# Cracking The Horse Racing Code

June 6, 2008Yes, I have been away for quite some time now. I have been saying that I had something worthwhile up my sleeve, but it has not been ready to put into words.....until now.

For months I have been researching horse racing. It has not been research to find great horses, jockeys and trainers, although that was an inevitable side effect along the way, or to find a better feel and respect for the tradition, another glorious side effect, but to predict horse races more accurately than the morning line odds, and find the probabilities of each horse coming in first.
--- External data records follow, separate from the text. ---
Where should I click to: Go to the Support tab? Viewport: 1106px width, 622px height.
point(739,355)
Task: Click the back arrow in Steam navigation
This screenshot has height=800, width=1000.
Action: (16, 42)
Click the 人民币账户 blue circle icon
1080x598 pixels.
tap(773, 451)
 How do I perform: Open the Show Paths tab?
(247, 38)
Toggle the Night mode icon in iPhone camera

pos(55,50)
In other words, I approached horse racing with a gambler's eye, a microscope, a Daily Racing Form, and a calculator, to see just how close I could come to predicting the outcome of a horse race on a regular basis.
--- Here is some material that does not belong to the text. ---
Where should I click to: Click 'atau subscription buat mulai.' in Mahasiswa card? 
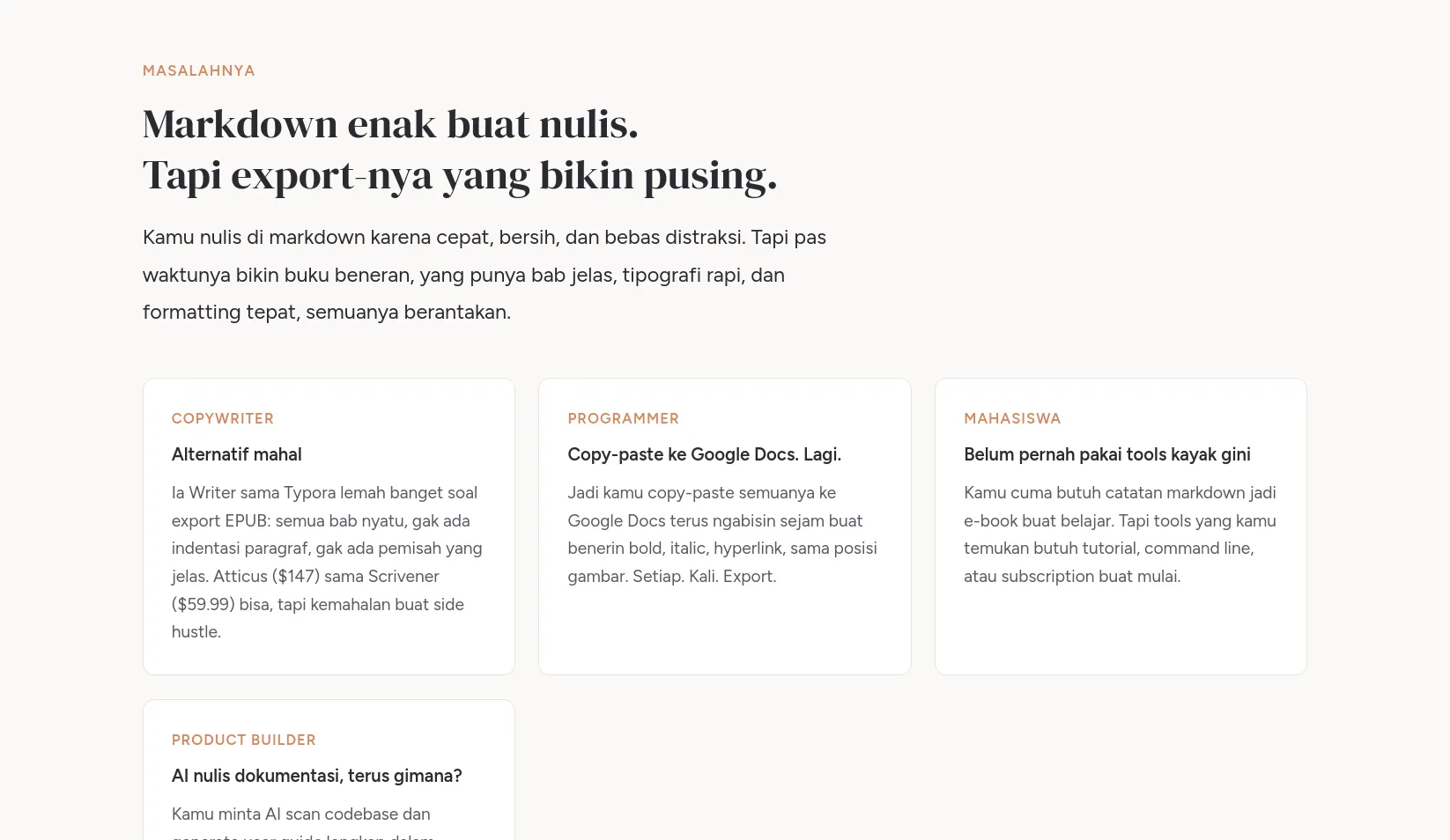(1072, 577)
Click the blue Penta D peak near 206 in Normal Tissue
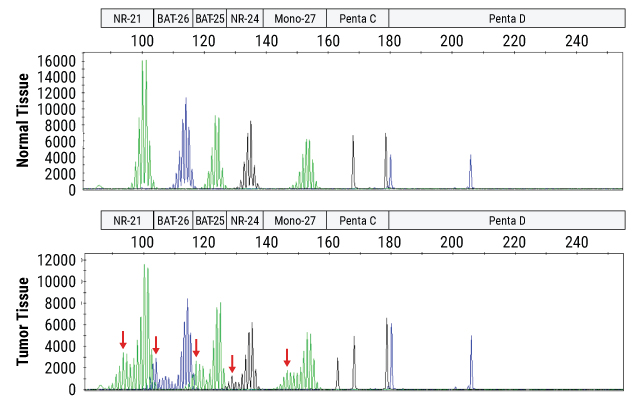 point(470,170)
I completely understand that succeeding in this endeavor could ruin horse racing as it exists. If the tracks cannot make money, then they will no longer hold races. The sport could collapse. Really though, it doesn't have much further to fall. Name the jockey that rode the winner of last year's Kentucky Derby. Name the Horse that won last year's Kentucky Derby. Precisely. I'm sure Street Sense doesn't care that you do not remember him, but Calvin Borel should be upset. Seriously, only the Triple Crown gets people talking, and only a terrible accident like Barbaro can get people to remember a horse anymore. On the other hand, if the betting public shows an interest in the sport......making money has a tendency to do that to people, and then the sport of horse racing will have a revival. Did the MIT blackjack team destroy cards? Absolutely not. In fact, the time following the MIT blackjack team saw resurgence in the game. Horse racing can have that resurgence too, and it won't take a Triple Crown winner to do it. People just need to think they are smarter than the game and believe they can win. The money can be made up to a degree in television ratings and advertising. If people think they have an edge over the house, they will pay very close attention. As soon as the system starts getting beaten, the people in charge of the track will change it. The house is always designed to win. Horse racing will be fine, especially after finding a new casual audience of supporters. They get their rake no matter what. All it takes is a formula that will produce winners with consistency. A formula that can pick horses better than just looking at the morning line odds would make people feel like they have a huge advantage. Now I have my task.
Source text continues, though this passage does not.